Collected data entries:
════
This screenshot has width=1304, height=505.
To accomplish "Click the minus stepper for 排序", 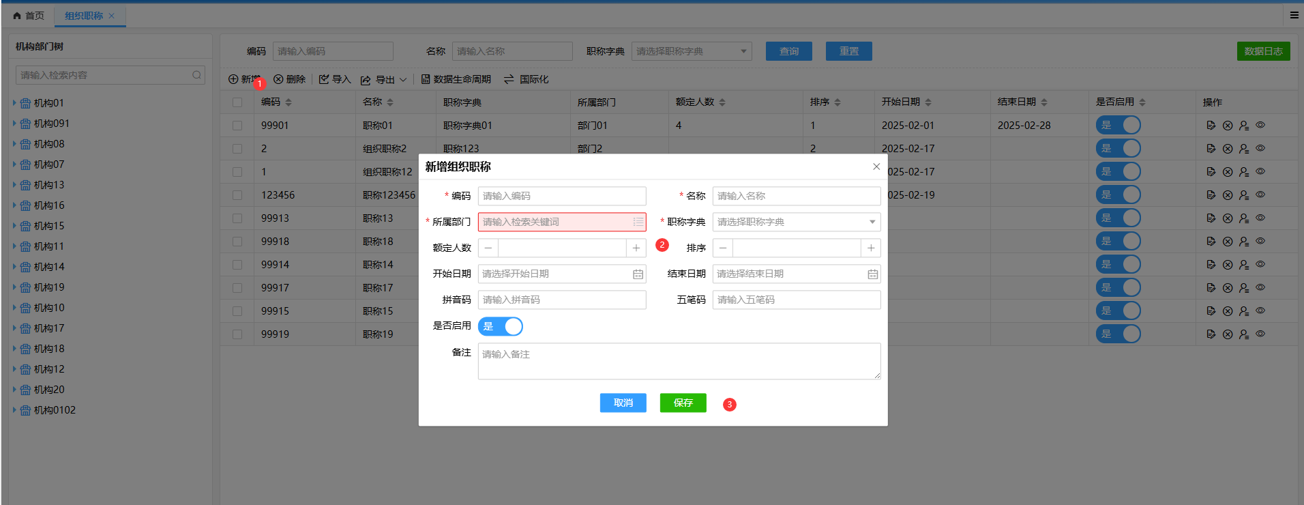I will click(x=723, y=248).
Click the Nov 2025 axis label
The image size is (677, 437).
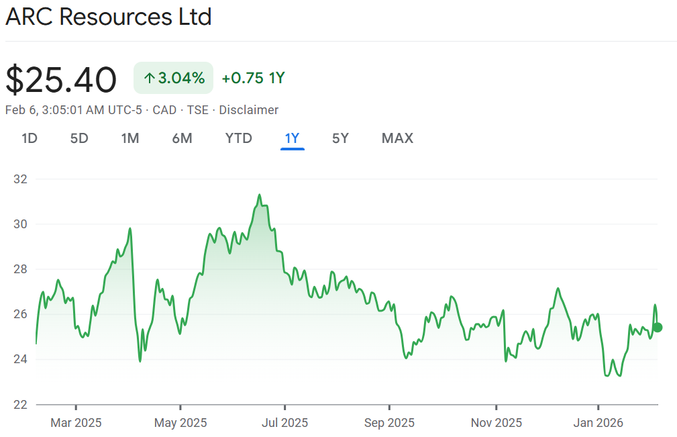click(x=496, y=423)
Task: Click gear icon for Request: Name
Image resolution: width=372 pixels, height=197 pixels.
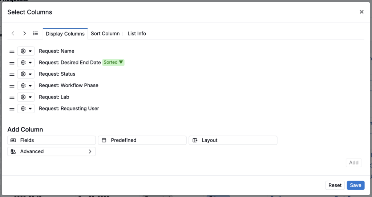Action: (x=23, y=51)
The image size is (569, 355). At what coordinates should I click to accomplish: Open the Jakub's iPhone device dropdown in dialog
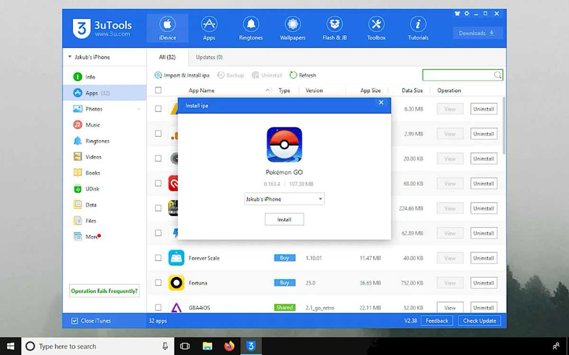[x=284, y=199]
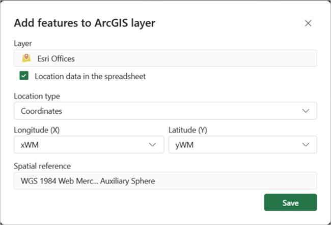Screen dimensions: 331x225
Task: Expand the Longitude (X) chevron arrow
Action: point(152,145)
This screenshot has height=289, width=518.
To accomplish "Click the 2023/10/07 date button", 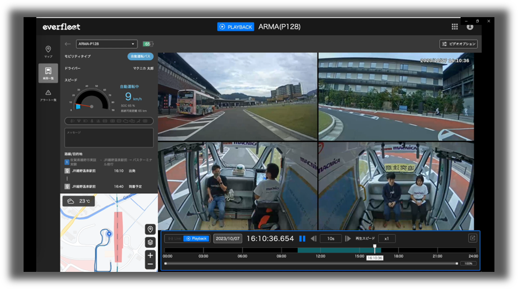I will pyautogui.click(x=228, y=239).
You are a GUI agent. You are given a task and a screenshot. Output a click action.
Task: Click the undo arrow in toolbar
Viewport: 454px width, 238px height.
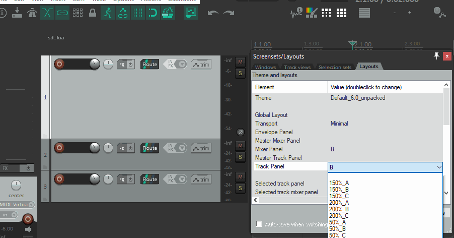[213, 13]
════
> _Assignment_
All lines from the one that contains "Task: Click the undo arrow in toolbar" through the last line of the data should be retyped exactly, with the pictures left out.

> _Result_
Task: Click the undo arrow in toolbar
Viewport: 454px width, 238px height.
[213, 13]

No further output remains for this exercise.